===== Extracted information =====

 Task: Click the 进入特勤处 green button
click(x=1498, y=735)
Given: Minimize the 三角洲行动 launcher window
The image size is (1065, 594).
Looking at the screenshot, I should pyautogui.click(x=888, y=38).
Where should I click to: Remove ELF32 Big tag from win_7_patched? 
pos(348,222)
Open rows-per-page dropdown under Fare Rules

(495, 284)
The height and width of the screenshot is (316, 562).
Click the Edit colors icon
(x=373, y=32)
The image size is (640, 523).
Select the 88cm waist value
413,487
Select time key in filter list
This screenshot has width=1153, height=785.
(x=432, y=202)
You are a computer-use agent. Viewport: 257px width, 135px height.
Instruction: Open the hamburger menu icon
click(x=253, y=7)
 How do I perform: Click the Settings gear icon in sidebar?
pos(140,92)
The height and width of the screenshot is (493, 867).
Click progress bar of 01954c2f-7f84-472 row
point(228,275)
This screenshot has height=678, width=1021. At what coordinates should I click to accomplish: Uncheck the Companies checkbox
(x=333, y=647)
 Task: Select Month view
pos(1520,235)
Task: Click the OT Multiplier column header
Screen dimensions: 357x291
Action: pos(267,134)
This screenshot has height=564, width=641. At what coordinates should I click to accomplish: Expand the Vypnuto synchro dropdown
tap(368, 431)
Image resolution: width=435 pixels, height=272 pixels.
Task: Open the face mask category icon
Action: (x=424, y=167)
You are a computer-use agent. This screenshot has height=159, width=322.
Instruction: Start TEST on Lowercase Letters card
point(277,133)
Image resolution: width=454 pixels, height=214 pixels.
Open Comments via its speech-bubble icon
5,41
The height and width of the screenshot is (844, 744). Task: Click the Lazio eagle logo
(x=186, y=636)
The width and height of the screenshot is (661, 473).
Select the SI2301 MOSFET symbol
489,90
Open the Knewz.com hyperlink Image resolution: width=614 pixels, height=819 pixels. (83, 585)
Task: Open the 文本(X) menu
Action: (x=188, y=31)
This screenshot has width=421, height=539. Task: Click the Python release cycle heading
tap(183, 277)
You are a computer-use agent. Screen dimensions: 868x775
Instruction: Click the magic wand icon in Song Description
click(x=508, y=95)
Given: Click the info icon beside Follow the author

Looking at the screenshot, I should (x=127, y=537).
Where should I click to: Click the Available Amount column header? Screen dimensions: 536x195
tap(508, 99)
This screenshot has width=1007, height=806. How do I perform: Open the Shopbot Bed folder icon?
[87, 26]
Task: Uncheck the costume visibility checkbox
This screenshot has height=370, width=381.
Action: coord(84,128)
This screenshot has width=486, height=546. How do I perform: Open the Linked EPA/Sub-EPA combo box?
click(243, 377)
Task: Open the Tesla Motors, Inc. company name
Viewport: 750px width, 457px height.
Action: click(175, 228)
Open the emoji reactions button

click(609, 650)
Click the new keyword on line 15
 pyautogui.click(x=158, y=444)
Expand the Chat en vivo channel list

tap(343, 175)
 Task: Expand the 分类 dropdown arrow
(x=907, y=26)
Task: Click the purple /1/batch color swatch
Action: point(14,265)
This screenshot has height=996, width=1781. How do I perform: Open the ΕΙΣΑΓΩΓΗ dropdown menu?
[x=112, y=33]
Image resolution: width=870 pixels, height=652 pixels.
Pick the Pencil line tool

=====

**What you will do:** Reproduce all of the records exactly.

**Output for this exercise:**
 Task: Click the 进入特勤处 green button
click(x=1498, y=735)
Given: Minimize the 三角洲行动 launcher window
The image size is (1065, 594).
Looking at the screenshot, I should pyautogui.click(x=888, y=38).
Where should I click to: Remove ELF32 Big tag from win_7_patched? 
pos(348,222)
Open rows-per-page dropdown under Fare Rules

(495, 284)
The height and width of the screenshot is (316, 562).
Click the Edit colors icon
(x=373, y=32)
The image size is (640, 523).
Select the 88cm waist value
413,487
Select time key in filter list
This screenshot has width=1153, height=785.
(x=432, y=202)
You are a computer-use agent. Viewport: 257px width, 135px height.
Instruction: Open the hamburger menu icon
click(x=253, y=7)
 How do I perform: Click the Settings gear icon in sidebar?
pos(140,92)
The height and width of the screenshot is (493, 867).
Click progress bar of 01954c2f-7f84-472 row
point(228,275)
This screenshot has height=678, width=1021. At what coordinates should I click to accomplish: Uncheck the Companies checkbox
(x=333, y=647)
 Task: Select Month view
pos(1520,235)
Task: Click the OT Multiplier column header
Screen dimensions: 357x291
Action: pos(267,134)
This screenshot has height=564, width=641. At what coordinates should I click to accomplish: Expand the Vypnuto synchro dropdown
tap(368, 431)
Image resolution: width=435 pixels, height=272 pixels.
Task: Open the face mask category icon
Action: (x=424, y=167)
You are a computer-use agent. This screenshot has height=159, width=322.
Instruction: Start TEST on Lowercase Letters card
point(277,133)
Image resolution: width=454 pixels, height=214 pixels.
Open Comments via its speech-bubble icon
5,41
The height and width of the screenshot is (844, 744). Task: Click the Lazio eagle logo
(x=186, y=636)
The width and height of the screenshot is (661, 473).
Select the SI2301 MOSFET symbol
489,90
Open the Knewz.com hyperlink Image resolution: width=614 pixels, height=819 pixels. (83, 585)
Task: Open the 文本(X) menu
Action: (x=188, y=31)
This screenshot has width=421, height=539. Task: Click the Python release cycle heading
tap(183, 277)
You are a computer-use agent. Screen dimensions: 868x775
Instruction: Click the magic wand icon in Song Description
click(x=508, y=95)
Given: Click the info icon beside Follow the author

Looking at the screenshot, I should (x=127, y=537).
Where should I click to: Click the Available Amount column header? Screen dimensions: 536x195
tap(508, 99)
This screenshot has width=1007, height=806. How do I perform: Open the Shopbot Bed folder icon?
[87, 26]
Task: Uncheck the costume visibility checkbox
This screenshot has height=370, width=381.
Action: coord(84,128)
This screenshot has width=486, height=546. How do I perform: Open the Linked EPA/Sub-EPA combo box?
click(243, 377)
Task: Open the Tesla Motors, Inc. company name
Viewport: 750px width, 457px height.
Action: click(175, 228)
Open the emoji reactions button

click(609, 650)
Click the new keyword on line 15
 pyautogui.click(x=158, y=444)
Expand the Chat en vivo channel list

tap(343, 175)
 Task: Expand the 分类 dropdown arrow
(x=907, y=26)
Task: Click the purple /1/batch color swatch
Action: point(14,265)
This screenshot has height=996, width=1781. How do I perform: Open the ΕΙΣΑΓΩΓΗ dropdown menu?
[x=112, y=33]
Image resolution: width=870 pixels, height=652 pixels.
Pick the Pencil line tool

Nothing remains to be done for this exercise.